[Records from a data collection]
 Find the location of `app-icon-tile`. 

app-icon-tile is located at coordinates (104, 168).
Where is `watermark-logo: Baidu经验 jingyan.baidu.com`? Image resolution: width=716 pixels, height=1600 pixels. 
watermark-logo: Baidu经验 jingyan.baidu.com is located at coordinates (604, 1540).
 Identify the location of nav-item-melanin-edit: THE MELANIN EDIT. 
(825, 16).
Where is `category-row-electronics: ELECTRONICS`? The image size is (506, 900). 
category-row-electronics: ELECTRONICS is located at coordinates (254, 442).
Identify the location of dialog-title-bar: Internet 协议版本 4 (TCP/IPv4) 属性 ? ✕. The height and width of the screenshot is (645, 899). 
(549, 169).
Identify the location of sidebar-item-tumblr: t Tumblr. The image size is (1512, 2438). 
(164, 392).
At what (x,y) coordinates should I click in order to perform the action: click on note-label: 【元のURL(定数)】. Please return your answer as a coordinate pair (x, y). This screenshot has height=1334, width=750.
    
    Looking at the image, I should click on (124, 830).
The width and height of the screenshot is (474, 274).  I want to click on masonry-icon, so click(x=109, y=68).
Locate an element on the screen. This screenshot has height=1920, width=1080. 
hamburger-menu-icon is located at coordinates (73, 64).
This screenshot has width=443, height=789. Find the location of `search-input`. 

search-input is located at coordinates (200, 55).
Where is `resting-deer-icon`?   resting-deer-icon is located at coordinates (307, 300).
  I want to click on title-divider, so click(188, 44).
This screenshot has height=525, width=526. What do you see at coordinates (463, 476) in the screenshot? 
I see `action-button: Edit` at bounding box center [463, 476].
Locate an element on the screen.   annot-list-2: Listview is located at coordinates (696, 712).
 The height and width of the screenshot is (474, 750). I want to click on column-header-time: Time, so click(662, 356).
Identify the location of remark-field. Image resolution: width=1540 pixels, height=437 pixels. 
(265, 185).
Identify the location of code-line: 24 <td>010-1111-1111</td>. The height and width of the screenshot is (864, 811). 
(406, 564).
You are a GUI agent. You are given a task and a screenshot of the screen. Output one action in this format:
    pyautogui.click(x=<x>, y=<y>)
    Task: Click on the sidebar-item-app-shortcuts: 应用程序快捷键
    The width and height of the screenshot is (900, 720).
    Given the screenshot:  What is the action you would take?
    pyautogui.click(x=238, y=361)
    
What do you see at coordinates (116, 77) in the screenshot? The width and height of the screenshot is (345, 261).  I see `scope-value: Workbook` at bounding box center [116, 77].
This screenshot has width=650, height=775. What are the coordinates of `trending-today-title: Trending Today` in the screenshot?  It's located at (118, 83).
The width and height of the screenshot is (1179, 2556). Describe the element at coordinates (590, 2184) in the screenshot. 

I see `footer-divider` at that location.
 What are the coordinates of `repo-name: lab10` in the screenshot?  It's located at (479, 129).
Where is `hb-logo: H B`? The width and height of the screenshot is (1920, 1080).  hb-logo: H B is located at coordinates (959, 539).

Your instructions: Turn the part of the rows above that opens with the line containing "Identify the location of dialog-title-bar: Internet" and closes with the line containing "Looking at the", both included, into a Markdown table with the columns No. and Line. Number each line and leave out blank lines.

Written answer:
| No. | Line |
|---|---|
| 1 | Identify the location of dialog-title-bar: Internet 协议版本 4 (TCP/IPv4) 属性 ? ✕. The height and width of the screenshot is (645, 899).  |
| 2 | (549, 169). |
| 3 | Identify the location of sidebar-item-tumblr: t Tumblr. The image size is (1512, 2438).  |
| 4 | (164, 392). |
| 5 | At what (x,y) coordinates should I click in order to perform the action: click on note-label: 【元のURL(定数)】. Please return your answer as a coordinate pair (x, y). This screenshot has height=1334, width=750. |
| 6 |     Looking at the image, I should click on (124, 830). |